Task to complete =>
Look through the data below and extract, unchanged, the lines from the one that contains "Task: Open Fernando Alonso's driver page" to the one that contains "Given: Toggle the", both included.

Material for this exercise =>
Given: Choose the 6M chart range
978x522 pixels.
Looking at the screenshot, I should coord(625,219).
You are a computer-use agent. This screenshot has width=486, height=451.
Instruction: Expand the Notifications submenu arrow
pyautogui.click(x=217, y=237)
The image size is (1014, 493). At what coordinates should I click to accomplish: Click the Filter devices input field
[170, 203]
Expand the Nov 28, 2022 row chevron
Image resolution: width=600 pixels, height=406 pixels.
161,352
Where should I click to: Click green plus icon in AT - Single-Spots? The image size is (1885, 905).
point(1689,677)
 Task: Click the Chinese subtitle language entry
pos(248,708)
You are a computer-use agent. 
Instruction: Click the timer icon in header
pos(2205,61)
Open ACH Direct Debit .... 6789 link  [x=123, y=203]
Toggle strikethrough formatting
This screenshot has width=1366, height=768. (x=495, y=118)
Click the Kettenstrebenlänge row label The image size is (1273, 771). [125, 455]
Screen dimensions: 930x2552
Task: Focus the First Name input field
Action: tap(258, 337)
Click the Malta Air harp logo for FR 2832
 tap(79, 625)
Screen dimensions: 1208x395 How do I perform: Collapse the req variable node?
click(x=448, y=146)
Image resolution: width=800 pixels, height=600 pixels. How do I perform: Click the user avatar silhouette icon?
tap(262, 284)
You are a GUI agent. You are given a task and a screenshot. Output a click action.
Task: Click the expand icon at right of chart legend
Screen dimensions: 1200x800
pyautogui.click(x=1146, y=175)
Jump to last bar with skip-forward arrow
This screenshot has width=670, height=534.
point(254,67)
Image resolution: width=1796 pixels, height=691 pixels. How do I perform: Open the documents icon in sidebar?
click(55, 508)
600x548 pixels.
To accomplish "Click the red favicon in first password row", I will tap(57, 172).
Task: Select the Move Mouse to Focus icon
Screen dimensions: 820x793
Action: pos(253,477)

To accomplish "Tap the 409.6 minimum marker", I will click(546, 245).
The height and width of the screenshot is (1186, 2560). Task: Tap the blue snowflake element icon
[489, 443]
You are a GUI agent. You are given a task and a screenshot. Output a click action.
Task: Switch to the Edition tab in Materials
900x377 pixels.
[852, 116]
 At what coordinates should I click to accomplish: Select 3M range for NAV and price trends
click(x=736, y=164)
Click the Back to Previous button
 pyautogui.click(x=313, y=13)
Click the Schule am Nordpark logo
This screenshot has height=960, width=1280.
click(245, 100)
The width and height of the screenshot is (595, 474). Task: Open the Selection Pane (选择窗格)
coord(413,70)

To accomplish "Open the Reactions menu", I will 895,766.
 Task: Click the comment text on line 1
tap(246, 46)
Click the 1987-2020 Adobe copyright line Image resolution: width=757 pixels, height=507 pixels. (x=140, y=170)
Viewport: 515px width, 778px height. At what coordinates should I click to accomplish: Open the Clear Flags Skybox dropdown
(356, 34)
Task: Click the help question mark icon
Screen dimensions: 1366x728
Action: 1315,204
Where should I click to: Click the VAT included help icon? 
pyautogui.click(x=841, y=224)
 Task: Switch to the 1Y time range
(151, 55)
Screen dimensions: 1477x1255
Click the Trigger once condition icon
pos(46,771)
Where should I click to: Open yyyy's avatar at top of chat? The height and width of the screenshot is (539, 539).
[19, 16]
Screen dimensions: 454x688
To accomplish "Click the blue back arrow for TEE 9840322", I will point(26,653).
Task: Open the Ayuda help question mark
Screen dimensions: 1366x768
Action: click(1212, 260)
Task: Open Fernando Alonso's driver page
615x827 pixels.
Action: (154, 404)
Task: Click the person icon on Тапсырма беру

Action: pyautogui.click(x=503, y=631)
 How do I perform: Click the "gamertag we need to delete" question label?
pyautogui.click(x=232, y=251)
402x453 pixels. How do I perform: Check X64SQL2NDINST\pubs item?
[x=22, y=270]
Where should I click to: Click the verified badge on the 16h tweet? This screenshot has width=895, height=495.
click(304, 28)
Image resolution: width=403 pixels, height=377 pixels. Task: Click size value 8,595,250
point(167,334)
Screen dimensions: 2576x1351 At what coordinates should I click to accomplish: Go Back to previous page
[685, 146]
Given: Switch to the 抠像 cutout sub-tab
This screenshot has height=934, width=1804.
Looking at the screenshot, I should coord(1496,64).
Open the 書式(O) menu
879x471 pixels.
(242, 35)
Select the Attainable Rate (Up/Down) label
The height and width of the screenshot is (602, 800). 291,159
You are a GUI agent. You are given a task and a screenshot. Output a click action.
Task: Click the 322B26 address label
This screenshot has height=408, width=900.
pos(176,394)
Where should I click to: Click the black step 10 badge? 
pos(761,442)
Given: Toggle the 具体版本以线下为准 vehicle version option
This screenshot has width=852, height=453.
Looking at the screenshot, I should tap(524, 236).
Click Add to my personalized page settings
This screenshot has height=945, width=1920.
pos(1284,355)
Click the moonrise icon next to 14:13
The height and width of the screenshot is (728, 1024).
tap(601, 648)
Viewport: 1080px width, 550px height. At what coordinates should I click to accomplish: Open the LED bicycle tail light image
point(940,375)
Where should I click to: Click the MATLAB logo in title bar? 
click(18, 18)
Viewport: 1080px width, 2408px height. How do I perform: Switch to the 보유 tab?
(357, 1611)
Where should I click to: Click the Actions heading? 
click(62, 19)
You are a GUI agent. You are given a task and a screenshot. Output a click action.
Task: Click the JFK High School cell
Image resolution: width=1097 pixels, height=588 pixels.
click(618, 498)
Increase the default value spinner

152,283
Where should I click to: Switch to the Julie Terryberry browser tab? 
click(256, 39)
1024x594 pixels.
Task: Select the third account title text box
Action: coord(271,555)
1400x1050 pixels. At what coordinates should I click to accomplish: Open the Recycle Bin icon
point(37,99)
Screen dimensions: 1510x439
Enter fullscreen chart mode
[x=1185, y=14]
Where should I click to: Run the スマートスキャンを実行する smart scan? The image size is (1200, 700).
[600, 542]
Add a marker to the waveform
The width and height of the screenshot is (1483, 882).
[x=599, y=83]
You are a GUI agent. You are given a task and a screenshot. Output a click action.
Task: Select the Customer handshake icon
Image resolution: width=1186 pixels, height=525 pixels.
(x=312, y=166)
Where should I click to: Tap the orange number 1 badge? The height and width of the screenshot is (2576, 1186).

Exercise output =>
Task: Open Fernando Alonso's driver page
615x827 pixels.
Action: (154, 404)
Task: Click the person icon on Тапсырма беру

Action: pyautogui.click(x=503, y=631)
 How do I perform: Click the "gamertag we need to delete" question label?
pyautogui.click(x=232, y=251)
402x453 pixels. How do I perform: Check X64SQL2NDINST\pubs item?
[x=22, y=270]
Where should I click to: Click the verified badge on the 16h tweet? This screenshot has width=895, height=495.
click(304, 28)
Image resolution: width=403 pixels, height=377 pixels. Task: Click size value 8,595,250
point(167,334)
Screen dimensions: 2576x1351 At what coordinates should I click to accomplish: Go Back to previous page
[685, 146]
Given: Switch to the 抠像 cutout sub-tab
This screenshot has height=934, width=1804.
Looking at the screenshot, I should coord(1496,64).
Open the 書式(O) menu
879x471 pixels.
(242, 35)
Select the Attainable Rate (Up/Down) label
The height and width of the screenshot is (602, 800). 291,159
You are a GUI agent. You are given a task and a screenshot. Output a click action.
Task: Click the 322B26 address label
This screenshot has height=408, width=900.
pos(176,394)
Where should I click to: Click the black step 10 badge? 
pos(761,442)
Given: Toggle the 具体版本以线下为准 vehicle version option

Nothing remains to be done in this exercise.